» **Short problem**: Print the records word for word, starting at the line that contains "The height and width of the screenshot is (464, 597)." and ending at the final line of the records, with both of those lines included.

» **Material to process**:
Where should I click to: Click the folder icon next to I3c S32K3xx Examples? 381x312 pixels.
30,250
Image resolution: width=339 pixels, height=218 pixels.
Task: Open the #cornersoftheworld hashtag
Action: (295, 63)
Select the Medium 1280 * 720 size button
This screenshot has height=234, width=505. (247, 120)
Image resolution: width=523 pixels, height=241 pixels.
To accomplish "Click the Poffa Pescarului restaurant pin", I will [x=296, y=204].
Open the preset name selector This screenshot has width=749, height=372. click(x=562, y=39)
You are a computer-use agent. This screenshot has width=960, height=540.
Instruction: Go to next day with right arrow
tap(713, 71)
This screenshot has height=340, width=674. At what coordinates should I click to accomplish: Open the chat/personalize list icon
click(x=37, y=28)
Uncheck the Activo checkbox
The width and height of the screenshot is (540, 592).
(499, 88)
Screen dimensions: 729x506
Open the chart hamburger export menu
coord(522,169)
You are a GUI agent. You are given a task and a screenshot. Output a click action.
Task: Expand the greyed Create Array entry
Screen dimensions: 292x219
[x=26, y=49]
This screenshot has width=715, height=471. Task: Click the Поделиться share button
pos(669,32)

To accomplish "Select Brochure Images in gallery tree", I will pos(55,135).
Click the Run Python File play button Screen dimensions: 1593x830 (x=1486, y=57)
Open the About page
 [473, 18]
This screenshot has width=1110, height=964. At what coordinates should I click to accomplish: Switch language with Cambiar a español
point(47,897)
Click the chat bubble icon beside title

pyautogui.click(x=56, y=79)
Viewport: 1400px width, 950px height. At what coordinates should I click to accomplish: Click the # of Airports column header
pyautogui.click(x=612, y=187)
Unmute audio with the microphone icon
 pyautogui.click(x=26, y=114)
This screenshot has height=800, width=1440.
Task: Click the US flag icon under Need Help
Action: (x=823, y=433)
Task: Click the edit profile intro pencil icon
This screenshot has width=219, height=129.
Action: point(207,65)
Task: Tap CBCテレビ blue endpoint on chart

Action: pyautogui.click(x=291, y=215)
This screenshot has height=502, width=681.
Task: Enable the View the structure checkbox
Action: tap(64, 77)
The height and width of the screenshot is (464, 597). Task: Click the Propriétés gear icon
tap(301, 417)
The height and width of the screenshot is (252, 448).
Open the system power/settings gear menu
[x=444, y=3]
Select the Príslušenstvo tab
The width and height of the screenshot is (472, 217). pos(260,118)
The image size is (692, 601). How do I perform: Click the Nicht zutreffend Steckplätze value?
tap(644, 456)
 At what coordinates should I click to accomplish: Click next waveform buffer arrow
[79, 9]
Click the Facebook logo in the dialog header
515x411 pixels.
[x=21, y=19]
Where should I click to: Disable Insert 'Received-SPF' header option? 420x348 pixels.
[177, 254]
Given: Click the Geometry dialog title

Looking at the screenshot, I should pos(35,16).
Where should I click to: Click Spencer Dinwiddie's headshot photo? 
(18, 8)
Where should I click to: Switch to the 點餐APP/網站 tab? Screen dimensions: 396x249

» **The answer**:
The height and width of the screenshot is (464, 597). Task: Click the Propriétés gear icon
tap(301, 417)
The height and width of the screenshot is (252, 448).
Open the system power/settings gear menu
[x=444, y=3]
Select the Príslušenstvo tab
The width and height of the screenshot is (472, 217). pos(260,118)
The image size is (692, 601). How do I perform: Click the Nicht zutreffend Steckplätze value?
tap(644, 456)
 At what coordinates should I click to accomplish: Click next waveform buffer arrow
[79, 9]
Click the Facebook logo in the dialog header
515x411 pixels.
[x=21, y=19]
Where should I click to: Disable Insert 'Received-SPF' header option? 420x348 pixels.
[177, 254]
Given: Click the Geometry dialog title

Looking at the screenshot, I should pos(35,16).
Where should I click to: Click Spencer Dinwiddie's headshot photo? 
(18, 8)
Where should I click to: Switch to the 點餐APP/網站 tab? Screen dimensions: 396x249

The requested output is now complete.